Ce pouvoir cache de moins en moins le fait que la seule formation continue des personnels qui vaille, c’est celle qui sert ses objectifs politiques. Ainsi, depuis la rentrée de septembre, les formations sur le temps de travail sont progressivement supprimées… exception faite de certaines d’entre elles, comme les formations de formateurs “Laïcité et valeurs de la République”, formations considérées comme prioritaires.
On ne compte plus les exemples montrant que la frontière entre formation, enseignement et mise au pas idéologique… est de plus en plus ténue en particulier depuis Macron-Blanquer. Cette évolution ne touche pas que les jeunes en formation, elle menace aussi les personnels.

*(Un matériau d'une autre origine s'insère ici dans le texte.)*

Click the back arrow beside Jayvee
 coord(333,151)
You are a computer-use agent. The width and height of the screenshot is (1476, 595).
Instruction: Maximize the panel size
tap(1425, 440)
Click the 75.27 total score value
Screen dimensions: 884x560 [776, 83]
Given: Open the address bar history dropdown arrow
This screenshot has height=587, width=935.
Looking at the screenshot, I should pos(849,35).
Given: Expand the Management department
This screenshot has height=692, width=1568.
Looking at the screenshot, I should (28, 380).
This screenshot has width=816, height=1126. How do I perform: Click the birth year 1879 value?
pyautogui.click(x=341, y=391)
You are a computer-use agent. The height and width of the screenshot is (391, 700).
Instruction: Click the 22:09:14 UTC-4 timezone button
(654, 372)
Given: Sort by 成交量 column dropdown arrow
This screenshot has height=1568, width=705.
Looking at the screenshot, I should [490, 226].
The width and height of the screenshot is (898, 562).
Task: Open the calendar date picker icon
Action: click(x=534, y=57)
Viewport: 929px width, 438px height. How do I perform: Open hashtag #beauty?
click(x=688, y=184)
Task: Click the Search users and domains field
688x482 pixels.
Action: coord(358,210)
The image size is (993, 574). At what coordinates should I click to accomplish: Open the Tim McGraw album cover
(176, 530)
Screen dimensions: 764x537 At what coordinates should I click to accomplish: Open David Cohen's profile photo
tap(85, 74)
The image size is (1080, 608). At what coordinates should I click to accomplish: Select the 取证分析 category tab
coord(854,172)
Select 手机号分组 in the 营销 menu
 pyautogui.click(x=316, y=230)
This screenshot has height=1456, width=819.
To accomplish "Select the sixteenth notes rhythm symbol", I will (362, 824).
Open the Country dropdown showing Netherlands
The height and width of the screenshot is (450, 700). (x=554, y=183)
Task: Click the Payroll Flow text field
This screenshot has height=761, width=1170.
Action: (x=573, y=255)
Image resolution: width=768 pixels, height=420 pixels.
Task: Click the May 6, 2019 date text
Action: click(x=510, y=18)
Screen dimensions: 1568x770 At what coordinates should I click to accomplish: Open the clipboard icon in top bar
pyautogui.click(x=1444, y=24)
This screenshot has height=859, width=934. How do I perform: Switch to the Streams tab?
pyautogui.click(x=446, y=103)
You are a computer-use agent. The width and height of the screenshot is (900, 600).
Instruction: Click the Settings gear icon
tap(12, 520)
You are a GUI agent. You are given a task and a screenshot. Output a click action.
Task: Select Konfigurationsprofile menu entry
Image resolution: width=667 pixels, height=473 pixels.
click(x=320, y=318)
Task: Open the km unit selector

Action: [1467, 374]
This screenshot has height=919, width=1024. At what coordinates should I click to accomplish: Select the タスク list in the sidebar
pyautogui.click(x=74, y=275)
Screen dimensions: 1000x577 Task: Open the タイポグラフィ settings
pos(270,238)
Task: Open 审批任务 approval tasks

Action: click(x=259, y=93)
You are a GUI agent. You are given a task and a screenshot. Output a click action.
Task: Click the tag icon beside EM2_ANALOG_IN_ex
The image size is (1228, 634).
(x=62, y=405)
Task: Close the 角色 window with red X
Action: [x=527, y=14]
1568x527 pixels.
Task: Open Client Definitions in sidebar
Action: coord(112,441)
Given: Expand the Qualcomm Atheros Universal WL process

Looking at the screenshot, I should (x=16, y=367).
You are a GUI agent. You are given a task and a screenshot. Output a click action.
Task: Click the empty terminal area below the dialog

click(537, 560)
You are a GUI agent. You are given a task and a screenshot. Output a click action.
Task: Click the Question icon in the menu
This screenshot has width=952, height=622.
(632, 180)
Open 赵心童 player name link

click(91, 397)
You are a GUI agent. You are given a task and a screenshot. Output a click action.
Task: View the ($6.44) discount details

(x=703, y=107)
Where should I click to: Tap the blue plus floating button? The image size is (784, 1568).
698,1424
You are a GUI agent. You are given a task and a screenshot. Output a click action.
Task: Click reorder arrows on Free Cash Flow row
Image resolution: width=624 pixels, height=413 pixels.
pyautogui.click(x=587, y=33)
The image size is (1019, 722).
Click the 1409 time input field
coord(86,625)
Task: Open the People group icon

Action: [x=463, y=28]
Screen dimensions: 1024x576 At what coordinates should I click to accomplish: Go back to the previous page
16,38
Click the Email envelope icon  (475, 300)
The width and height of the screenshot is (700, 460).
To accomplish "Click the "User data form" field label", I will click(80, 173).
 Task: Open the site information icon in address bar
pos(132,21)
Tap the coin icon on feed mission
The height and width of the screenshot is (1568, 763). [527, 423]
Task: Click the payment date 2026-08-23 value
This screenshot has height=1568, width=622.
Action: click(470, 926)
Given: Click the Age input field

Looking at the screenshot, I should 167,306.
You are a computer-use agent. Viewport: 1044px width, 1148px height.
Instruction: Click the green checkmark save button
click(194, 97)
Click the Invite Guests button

Les fleurs nauséabondes du “Printemps républicain”
Depuis la rentrée 2021, se mettent en place des formations des personnels à la “laïcité et aux valeurs de la République” dans les écoles, collèges, lycées, etc. Ce dispositif fait suite au “rapport Obin” publié en avril 2021 1 ; il s’intéresse particulièrement à l’Éducation nationale, mais s’inscrit dans un plan gouvernemental plus vaste visant à former l’ensemble des personnels de la Fonction publique. Ses préconisations inspirent la politique actuellement à l’œuvre.
Ces mesures ont été présentées comme une réaction de l’Institution voulant fournir des outils aux personnels, après l’assassinat de Samuel Paty par un fanatique religieux. En réalité, elles résultent d’un projet politique plus lointain.
Celui-ci est formulé par la mouvance du “Printemps républicain” dès son appel fondateur de 2016 2. Appel associant des néo-conservateurs défenseurs de l’“Occident démocratique” et du capitalisme… à quelques éléments de gauche, par exemple l’actuel secrétaire départemental de la FSU de l’Allier.
Le fond commun à toutes ces personnalités ? “Pour nous, la République, c’est ce qui nous est commun”… bien entendu, “la République” étant ici implicitement la Ve République. La logique politique est assez claire : dès lors qu’on ne part pas des conflits sociaux qui structurent la société capitaliste, on ne pose pas la question de comment agir pour unifier les secteurs opprimés et exploités de la société ; on ne se pose pas non plus la question de lier la laïcité à une quelconque transformation sociale, puisqu’au contraire il s’agit de défendre la société capitaliste telle qu’elle est… contre le salariat issu de l’immigration, par exemple.
Notons que par ailleurs, la laïcité, abondamment évoquée, n’est jamais vraiment définie. C’est logique : il faudrait alors parler de la loi de 1905, du dualisme scolaire, dénoncer la politique des gouvernements successifs sur ce terrain, etc. on ne va pas se fâcher avec des “républicains” réactionnaires pour ce genre de détails !
Le “Printemps républicain” a “collé” au macronisme ; d’abord comme pôle supposé “venir de la gauche”, puis de plus en plus ouvertement comme l’aile droite du macronisme. Aujourd’hui, il en est à considérer que la loi Darmanin sur l’immigration ne suffit pas.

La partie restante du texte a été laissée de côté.